WHAT IS EXPECTED.
I need the number of lines in the data that contain the word "icon", and nothing beyond it.

ENTRIES SUPPLIED.
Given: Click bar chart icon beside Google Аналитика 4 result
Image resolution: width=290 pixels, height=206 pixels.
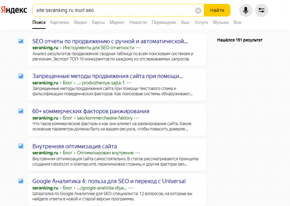Looking at the screenshot, I should point(21,181).
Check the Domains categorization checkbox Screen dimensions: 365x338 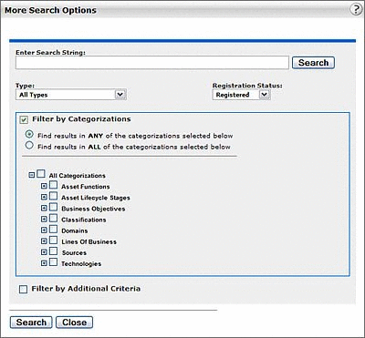[53, 230]
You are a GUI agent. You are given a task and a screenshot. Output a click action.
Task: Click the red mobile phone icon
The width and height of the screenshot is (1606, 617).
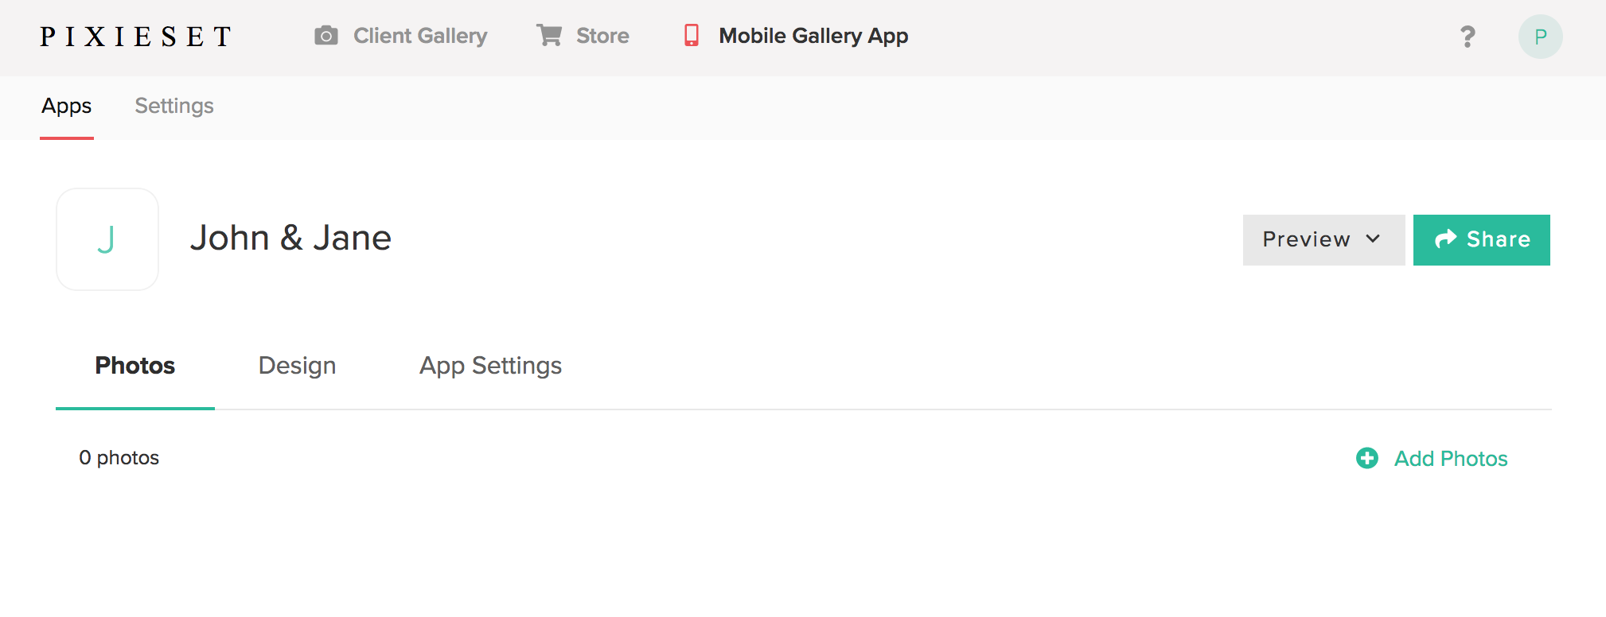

RESULT BELOW.
2